::: Extracted text

Prove ${2\over \pi}\int_{0}^{\infty}\prod_{k=1}^{n\ge1}{k^2\over k^2+x^2}dx={n\over 2n-1}$ Prove

$$I={2\over \pi}\int_{0}^{\infty}\prod_{k=1}^{n\ge1}{k^2\over k^2+x^2}dx={n\over 2n-1}\tag1$$

Expand out $(1)$
$$I={2n!\over \pi}\int_{0}^{\infty}{1\over (1+x^2)(2^2+x^2)(3^2+x^2)\cdots(n^2+x^2)}dx\tag2$$
Noticing 
$${1\over (1+x^2)(4+x^2)}={1\over 3}\left({1\over 1+x^2}-{1\over 4+x^2}\right)$$
$${1\over (1+x^2)(4+x^2)(9+x^2)}={1\over 2x^2-12x+30}\left({1\over 1+x^2}-{2\over 4+x^2}+{1\over 9+x^2}\right)$$
$${1\over (1+x^2)(4+x^2)(9+x^2)(16+x^2)}={1\over -60x^2+300}\left({1\over 1+x^2}-{3\over 4+x^2}+{3\over 9+x^2}-{1\over 16+x^2)}\right)$$
and so on...,
k is a polynomial function of x, we have
(I just realised that if k is a function of x, then what follow from (3) are all wrong!)

::::::

• [Task to complete]
Answer these questions about the forum post:
(a) What value does the post say the integral in (1) equals?
(b) What constant multiplies the difference in the decomposition of 1/((1+x²)(4+x²))?
(c) What does the poster realize at the end?

::: Data rows

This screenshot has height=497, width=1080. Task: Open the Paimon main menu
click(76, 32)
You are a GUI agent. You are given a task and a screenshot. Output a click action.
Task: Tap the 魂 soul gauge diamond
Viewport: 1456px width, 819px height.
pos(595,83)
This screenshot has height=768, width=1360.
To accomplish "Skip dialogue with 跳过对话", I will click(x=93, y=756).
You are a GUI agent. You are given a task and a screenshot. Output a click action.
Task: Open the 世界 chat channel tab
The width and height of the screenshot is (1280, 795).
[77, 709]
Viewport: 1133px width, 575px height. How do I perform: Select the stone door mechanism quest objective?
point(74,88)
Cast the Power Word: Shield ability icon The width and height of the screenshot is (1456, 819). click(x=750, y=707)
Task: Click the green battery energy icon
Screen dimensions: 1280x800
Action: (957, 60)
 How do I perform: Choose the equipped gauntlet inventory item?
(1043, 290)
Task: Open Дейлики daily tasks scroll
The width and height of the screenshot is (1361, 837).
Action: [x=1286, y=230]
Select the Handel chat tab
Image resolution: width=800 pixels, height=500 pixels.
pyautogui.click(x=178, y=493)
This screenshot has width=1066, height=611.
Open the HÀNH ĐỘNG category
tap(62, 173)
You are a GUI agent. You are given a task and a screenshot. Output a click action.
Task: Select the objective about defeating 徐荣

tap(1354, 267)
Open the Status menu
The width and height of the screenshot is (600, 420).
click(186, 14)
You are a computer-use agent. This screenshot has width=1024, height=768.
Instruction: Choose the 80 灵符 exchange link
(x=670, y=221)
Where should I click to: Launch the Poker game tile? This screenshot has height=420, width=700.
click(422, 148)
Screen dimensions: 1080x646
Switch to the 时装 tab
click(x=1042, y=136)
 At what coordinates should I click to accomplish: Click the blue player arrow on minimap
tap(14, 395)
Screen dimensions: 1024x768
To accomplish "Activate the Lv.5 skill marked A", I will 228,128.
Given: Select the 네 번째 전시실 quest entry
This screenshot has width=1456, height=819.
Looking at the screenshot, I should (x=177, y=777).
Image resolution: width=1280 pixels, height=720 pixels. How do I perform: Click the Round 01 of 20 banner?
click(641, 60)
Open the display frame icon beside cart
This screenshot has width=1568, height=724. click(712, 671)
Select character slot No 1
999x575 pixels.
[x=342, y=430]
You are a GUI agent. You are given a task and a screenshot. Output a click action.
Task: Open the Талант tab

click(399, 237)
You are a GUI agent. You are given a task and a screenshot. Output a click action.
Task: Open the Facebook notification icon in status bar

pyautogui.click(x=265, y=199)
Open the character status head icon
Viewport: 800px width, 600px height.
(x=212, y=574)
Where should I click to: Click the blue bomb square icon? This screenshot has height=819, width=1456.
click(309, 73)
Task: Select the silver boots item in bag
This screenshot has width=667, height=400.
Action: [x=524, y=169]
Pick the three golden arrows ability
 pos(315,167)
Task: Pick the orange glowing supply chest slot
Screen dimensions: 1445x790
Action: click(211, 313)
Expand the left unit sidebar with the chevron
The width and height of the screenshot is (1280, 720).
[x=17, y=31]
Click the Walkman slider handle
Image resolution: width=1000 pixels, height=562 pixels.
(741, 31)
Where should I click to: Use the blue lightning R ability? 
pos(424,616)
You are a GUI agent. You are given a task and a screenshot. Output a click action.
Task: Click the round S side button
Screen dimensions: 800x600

::::::

• [Written solution]
(a) n/(2n−1)
(b) 1/3
(c) If k is a function of x, then everything that follows from (3) is wrong.